Work order |
Your answer must be every line below, repeated exactly.

Dataset records
···
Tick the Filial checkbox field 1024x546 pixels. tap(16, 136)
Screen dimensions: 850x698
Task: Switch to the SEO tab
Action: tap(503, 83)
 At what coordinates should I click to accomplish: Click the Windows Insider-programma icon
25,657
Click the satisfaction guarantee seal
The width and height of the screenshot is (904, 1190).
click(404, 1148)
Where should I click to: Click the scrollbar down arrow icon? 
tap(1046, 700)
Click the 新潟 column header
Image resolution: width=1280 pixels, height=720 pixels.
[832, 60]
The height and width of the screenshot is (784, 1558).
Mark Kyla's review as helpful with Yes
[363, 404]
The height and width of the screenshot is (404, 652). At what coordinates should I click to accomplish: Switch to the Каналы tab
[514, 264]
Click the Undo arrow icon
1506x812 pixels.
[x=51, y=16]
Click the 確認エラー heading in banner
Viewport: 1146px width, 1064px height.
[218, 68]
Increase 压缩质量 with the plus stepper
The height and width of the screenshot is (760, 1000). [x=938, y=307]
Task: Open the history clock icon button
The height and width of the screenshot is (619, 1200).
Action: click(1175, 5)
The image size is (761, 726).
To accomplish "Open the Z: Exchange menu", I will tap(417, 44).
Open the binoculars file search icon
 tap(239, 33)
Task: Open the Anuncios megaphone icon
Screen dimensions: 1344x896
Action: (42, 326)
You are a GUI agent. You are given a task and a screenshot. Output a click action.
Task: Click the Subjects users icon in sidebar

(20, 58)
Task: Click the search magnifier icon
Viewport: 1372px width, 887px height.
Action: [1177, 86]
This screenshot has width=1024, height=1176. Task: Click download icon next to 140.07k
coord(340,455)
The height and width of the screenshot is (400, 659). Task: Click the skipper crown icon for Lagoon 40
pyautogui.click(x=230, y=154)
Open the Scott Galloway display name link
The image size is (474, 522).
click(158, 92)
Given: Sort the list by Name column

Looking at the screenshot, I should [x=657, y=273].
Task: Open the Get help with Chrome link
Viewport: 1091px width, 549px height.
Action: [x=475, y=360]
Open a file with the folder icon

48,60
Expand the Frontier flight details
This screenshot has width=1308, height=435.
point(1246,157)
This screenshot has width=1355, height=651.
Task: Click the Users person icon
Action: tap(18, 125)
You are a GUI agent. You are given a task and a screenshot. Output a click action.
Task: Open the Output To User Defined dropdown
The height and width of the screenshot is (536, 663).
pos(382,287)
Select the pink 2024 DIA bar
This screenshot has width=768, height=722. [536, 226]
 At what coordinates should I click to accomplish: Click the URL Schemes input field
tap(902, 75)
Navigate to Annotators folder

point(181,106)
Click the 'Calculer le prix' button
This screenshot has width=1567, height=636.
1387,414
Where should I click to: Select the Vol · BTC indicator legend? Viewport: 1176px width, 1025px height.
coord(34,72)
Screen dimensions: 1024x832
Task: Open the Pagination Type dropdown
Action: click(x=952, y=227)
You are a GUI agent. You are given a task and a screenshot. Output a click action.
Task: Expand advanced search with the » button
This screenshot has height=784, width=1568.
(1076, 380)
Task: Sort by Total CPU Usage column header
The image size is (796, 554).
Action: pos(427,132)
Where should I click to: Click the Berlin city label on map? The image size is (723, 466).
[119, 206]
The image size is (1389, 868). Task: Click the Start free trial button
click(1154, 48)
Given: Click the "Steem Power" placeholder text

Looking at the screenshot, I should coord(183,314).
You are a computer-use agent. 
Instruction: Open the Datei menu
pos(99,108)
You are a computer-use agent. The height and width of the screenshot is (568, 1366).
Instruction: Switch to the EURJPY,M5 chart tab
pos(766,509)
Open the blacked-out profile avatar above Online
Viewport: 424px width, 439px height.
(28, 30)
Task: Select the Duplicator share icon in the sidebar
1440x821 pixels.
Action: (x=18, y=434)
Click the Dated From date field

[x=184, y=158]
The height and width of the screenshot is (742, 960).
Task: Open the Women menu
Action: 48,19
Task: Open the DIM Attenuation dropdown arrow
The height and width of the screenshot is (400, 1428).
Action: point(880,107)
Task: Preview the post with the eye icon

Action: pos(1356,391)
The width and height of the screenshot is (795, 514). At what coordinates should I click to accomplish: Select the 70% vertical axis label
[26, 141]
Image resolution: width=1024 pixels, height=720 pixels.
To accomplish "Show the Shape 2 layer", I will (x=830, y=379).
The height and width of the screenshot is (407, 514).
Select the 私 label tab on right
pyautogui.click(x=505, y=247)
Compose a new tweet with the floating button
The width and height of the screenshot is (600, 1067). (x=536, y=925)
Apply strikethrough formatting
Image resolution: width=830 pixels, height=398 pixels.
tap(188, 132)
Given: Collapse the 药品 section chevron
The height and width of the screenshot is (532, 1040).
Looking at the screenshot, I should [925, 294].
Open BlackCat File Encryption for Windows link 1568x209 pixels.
···
Answer space |
Tick the Filial checkbox field 1024x546 pixels. tap(16, 136)
Screen dimensions: 850x698
Task: Switch to the SEO tab
Action: tap(503, 83)
 At what coordinates should I click to accomplish: Click the Windows Insider-programma icon
25,657
Click the satisfaction guarantee seal
The width and height of the screenshot is (904, 1190).
click(404, 1148)
Where should I click to: Click the scrollbar down arrow icon? 
tap(1046, 700)
Click the 新潟 column header
Image resolution: width=1280 pixels, height=720 pixels.
[832, 60]
The height and width of the screenshot is (784, 1558).
Mark Kyla's review as helpful with Yes
[363, 404]
The height and width of the screenshot is (404, 652). At what coordinates should I click to accomplish: Switch to the Каналы tab
[514, 264]
Click the Undo arrow icon
1506x812 pixels.
[x=51, y=16]
Click the 確認エラー heading in banner
Viewport: 1146px width, 1064px height.
[218, 68]
Increase 压缩质量 with the plus stepper
The height and width of the screenshot is (760, 1000). [x=938, y=307]
Task: Open the history clock icon button
The height and width of the screenshot is (619, 1200).
Action: click(1175, 5)
The image size is (761, 726).
To accomplish "Open the Z: Exchange menu", I will tap(417, 44).
Open the binoculars file search icon
 tap(239, 33)
Task: Open the Anuncios megaphone icon
Screen dimensions: 1344x896
Action: (42, 326)
You are a GUI agent. You are given a task and a screenshot. Output a click action.
Task: Click the Subjects users icon in sidebar

(20, 58)
Task: Click the search magnifier icon
Viewport: 1372px width, 887px height.
Action: [1177, 86]
This screenshot has width=1024, height=1176. Task: Click download icon next to 140.07k
coord(340,455)
The height and width of the screenshot is (400, 659). Task: Click the skipper crown icon for Lagoon 40
pyautogui.click(x=230, y=154)
Open the Scott Galloway display name link
The image size is (474, 522).
click(158, 92)
Given: Sort the list by Name column

Looking at the screenshot, I should [x=657, y=273].
Task: Open the Get help with Chrome link
Viewport: 1091px width, 549px height.
Action: [x=475, y=360]
Open a file with the folder icon

48,60
Expand the Frontier flight details
This screenshot has width=1308, height=435.
point(1246,157)
This screenshot has width=1355, height=651.
Task: Click the Users person icon
Action: tap(18, 125)
You are a GUI agent. You are given a task and a screenshot. Output a click action.
Task: Open the Output To User Defined dropdown
The height and width of the screenshot is (536, 663).
pos(382,287)
Select the pink 2024 DIA bar
This screenshot has width=768, height=722. [536, 226]
 At what coordinates should I click to accomplish: Click the URL Schemes input field
tap(902, 75)
Navigate to Annotators folder

point(181,106)
Click the 'Calculer le prix' button
This screenshot has width=1567, height=636.
1387,414
Where should I click to: Select the Vol · BTC indicator legend? Viewport: 1176px width, 1025px height.
coord(34,72)
Screen dimensions: 1024x832
Task: Open the Pagination Type dropdown
Action: click(x=952, y=227)
You are a GUI agent. You are given a task and a screenshot. Output a click action.
Task: Expand advanced search with the » button
This screenshot has height=784, width=1568.
(1076, 380)
Task: Sort by Total CPU Usage column header
The image size is (796, 554).
Action: pos(427,132)
Where should I click to: Click the Berlin city label on map? The image size is (723, 466).
[119, 206]
The image size is (1389, 868). Task: Click the Start free trial button
click(1154, 48)
Given: Click the "Steem Power" placeholder text

Looking at the screenshot, I should coord(183,314).
You are a computer-use agent. 
Instruction: Open the Datei menu
pos(99,108)
You are a computer-use agent. The height and width of the screenshot is (568, 1366).
Instruction: Switch to the EURJPY,M5 chart tab
pos(766,509)
Open the blacked-out profile avatar above Online
Viewport: 424px width, 439px height.
(28, 30)
Task: Select the Duplicator share icon in the sidebar
1440x821 pixels.
Action: (x=18, y=434)
Click the Dated From date field

[x=184, y=158]
The height and width of the screenshot is (742, 960).
Task: Open the Women menu
Action: 48,19
Task: Open the DIM Attenuation dropdown arrow
The height and width of the screenshot is (400, 1428).
Action: point(880,107)
Task: Preview the post with the eye icon

Action: pos(1356,391)
The width and height of the screenshot is (795, 514). At what coordinates should I click to accomplish: Select the 70% vertical axis label
[26, 141]
Image resolution: width=1024 pixels, height=720 pixels.
To accomplish "Show the Shape 2 layer", I will (x=830, y=379).
The height and width of the screenshot is (407, 514).
Select the 私 label tab on right
pyautogui.click(x=505, y=247)
Compose a new tweet with the floating button
The width and height of the screenshot is (600, 1067). (x=536, y=925)
Apply strikethrough formatting
Image resolution: width=830 pixels, height=398 pixels.
tap(188, 132)
Given: Collapse the 药品 section chevron
The height and width of the screenshot is (532, 1040).
Looking at the screenshot, I should [925, 294].
Open BlackCat File Encryption for Windows link 1568x209 pixels.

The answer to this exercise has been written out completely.